Затем, когда слепые жалуются, говоря: Дочь и мать тьмы и ужаса, — этим дается обозначение смятенья и печали души, потерявшей крылья, сломавшей их, когда она надеялась укрепить их. Там, где Цирцея говорит: Возьмите у меня другую мою чашу судьбы, имеется в виду, что слепые носят с собой определение и судьбу своего изменения, почему и‘сказано, что это поднесено им самой Цирцеей; ведь одна противоположность проистекает из другой, хотя и не находится в ней на самом деле, поэтому она и говорит, что собственной своей рукой она не может открыть ее, однако позволяет другим совершить это. Это означает также, что есть два вида вод: нижние, под сводом небесным, ослепляющие, и высшие, над небосводом, просветляющие: это — те, которые обозначены у пифагорейцев и платоников, как опускающиеся на одном тропике и поднимающиеся на другом. Там, где она говорит: вширь и вглубь странствуйте по миру, ищите все многочисленные царства, это означает, что нет непосредственного прогресса при переходе от одной формы к противоположной и нет немедленного регресса при переходе от одной формы к другой, в силу чего надо пройти если не через все формы, которые имеются в круге естественных видов, то во всяком случае через многие из них.
Здесь имеются в виду прозревшие для видения объекта, в котором сходится троица совершенств, а именно: красота, мудрость и истина, опрысканная водами, именуемыми в священных книгах водами мудрости, потоками воды вечной жизни. Они находятся не на континенте земного шара, но далеко в глубине, вполне отделенной от земли, в лоне Океана, в груди Амфитриты, божества, где имеется река, которая представляется истекающей от божественного престола и имеющая не обычное, натуральное, а иное течение. Там есть нимфы, то есть блаженные и божественные интеллектуальные силы, которые сопровождают и обслуживают первую интеллектуальную силу, являющуюся как бы Дианой среди нимф пустынь. Только одна она среди них способна, вследстзие тройной добродетели, распечатать всякую печать, развязать всякий узел, открыть всякую тайну, отпереть любую запертую вещь. Она одним своим присутствием и двойным сиянием блага и истины, добра и красоты удовлетворяет все воли и умы, опрыскивая их благотворными водами очищения. Пение и звон естественны там, где девять интеллектуальных сил, девять муз, соответствуют расположению девяти сфер, где первая созерцает себя в гармонии каждой из остальных, которые продолжают себя в гармонии других; ведь конец и край высшего есть начало и глава низшего, ведь между одним и другим нет средины и пустоты, и конец последнего путем круговращения совпадает с началомі первого. Ведь тождественны самое ясное и самое темное, начало и конец, высочайший свети глубочайшая пучина, беспредельная возможность и беспредельное действование, согласно соображениям и модусам, развитым нами в других местах.

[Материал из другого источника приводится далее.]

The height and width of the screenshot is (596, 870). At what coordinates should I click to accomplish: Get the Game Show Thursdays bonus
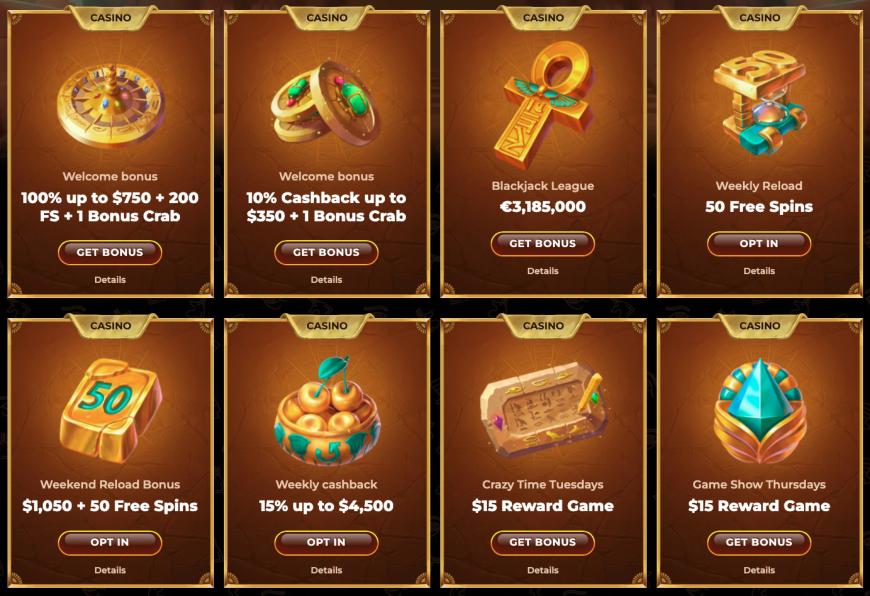[759, 543]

Вслед за этим созерцается гармония и созвучие всех вместе сфер, интеллектуальных сил, муз и инструментов, где небо, движение миров, творения природы, беседа умой, созерцание мысли, установление божественного провидения — все согласованно прославляет высокую и великолепную изменяемость, которая приравнивает воды низшие к высшим, сменяет ночь на день и день на ночь, дабы божество пребывало во всемі, в том модусе, при котором все способно стать всем, и бесконечное благо бесконечно приобщает себя соответственно всей способности вещей.